Google highlights a handful of early testers. Lisa Carbone, a mathematician at Rutgers, reportedly used Deep Think to find a logical flaw in a technical paper on mathematical structures linking gravity and quantum mechanics (the kind of problem with very little existing training data). At Duke, the Wang Lab used it to optimize crystal growth fabrication, designing a recipe for semiconductor thin films larger than 100 micrometers.

These are interesting anecdotes. They're also unverifiable from the outside, at least until the researchers publish their own accounts. I'd love to see Carbone's paper and the specific error Deep Think caught. Without that, we're taking Google's word for it.
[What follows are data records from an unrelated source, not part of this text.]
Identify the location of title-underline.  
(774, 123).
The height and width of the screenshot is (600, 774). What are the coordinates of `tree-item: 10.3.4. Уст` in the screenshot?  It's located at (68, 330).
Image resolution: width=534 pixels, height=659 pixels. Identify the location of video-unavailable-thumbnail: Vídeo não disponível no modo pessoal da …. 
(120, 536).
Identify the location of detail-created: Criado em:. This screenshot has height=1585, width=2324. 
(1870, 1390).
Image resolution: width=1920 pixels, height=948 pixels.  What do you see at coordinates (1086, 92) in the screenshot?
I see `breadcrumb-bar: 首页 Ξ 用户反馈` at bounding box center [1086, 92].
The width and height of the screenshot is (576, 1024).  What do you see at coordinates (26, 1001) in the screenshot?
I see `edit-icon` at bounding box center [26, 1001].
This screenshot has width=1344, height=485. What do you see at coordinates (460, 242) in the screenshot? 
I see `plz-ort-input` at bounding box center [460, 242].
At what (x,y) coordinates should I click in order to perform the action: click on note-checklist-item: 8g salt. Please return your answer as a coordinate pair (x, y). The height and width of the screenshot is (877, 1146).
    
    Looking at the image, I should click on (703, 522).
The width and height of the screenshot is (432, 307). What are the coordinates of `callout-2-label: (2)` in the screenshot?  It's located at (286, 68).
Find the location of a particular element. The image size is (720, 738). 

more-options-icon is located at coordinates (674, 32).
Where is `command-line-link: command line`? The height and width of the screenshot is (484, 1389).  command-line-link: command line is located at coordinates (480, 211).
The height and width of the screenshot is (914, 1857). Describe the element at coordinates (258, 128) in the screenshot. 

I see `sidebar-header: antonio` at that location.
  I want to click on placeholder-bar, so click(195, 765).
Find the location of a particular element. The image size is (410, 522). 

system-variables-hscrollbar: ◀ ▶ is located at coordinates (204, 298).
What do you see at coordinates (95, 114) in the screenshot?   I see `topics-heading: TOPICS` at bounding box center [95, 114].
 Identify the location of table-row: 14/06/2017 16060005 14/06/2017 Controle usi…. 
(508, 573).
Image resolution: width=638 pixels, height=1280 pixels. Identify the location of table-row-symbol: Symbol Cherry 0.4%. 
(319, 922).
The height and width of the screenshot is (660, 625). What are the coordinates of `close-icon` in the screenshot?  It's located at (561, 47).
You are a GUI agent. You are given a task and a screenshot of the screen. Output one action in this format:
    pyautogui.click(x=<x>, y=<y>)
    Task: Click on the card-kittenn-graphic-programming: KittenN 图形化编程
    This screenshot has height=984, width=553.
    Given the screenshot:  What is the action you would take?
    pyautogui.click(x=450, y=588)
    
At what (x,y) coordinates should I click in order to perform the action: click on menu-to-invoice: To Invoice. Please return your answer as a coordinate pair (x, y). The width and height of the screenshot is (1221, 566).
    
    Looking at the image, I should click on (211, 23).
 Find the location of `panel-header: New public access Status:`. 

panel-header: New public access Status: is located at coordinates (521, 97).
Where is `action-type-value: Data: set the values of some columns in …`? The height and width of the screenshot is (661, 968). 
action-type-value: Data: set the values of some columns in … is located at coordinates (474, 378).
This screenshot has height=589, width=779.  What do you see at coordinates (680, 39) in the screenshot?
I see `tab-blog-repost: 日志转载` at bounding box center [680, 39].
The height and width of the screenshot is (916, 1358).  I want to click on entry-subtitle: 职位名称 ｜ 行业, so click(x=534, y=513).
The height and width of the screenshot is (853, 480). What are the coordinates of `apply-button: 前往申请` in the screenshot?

The capacity problem nobody's talking about

Here's something the announcement doesn't mention. Users of the previous Deep Think version already dealt with significant capacity constraints. When the mode first rolled out, wait times and error messages were common enough that Google had to throttle access. The original source material for this story (a Russian-language post from a regular Deep Think user) notes the updated version is already returning messages about server load and asking users to wait.

When you're paying $250 a month and the model tells you other people's requests take priority, that's a hard sell. The user in question asked, reasonably, how much more those other users had paid. (The model apparently apologized.)

Whether Google has solved the compute bottleneck for this update is an open question. Deep Think's parallel reasoning approach, by definition, burns more inference compute than standard generation. Scaling that to the full AI Ultra subscriber base while also opening API access is a non-trivial infrastructure challenge.

Where this sits in the reasoning race

Gemini 3 Deep Think's benchmarks put it ahead of Claude Opus 4.6 (68.8% on ARC-AGI-2, according to the OfficeChai comparison) and GPT-5.2 (52.9%) on that specific test. On Humanity's Last Exam, it leads Claude Opus 4.6 (40.0%) and GPT-5.2 (34.5%).

But the ARC Prize Foundation is already developing ARC-AGI-3, an interactive benchmark launching in late March that's specifically designed to test capabilities current models haven't demonstrated. Static reasoning benchmarks are approaching saturation across the board, and the people who build these tests know it.

The next real test for Deep Think isn't another benchmark. It is whether the researchers getting API access actually integrate it into their workflows and produce results they couldn't have reached otherwise.

Google says the API early access program is open now. No timeline on broader availability.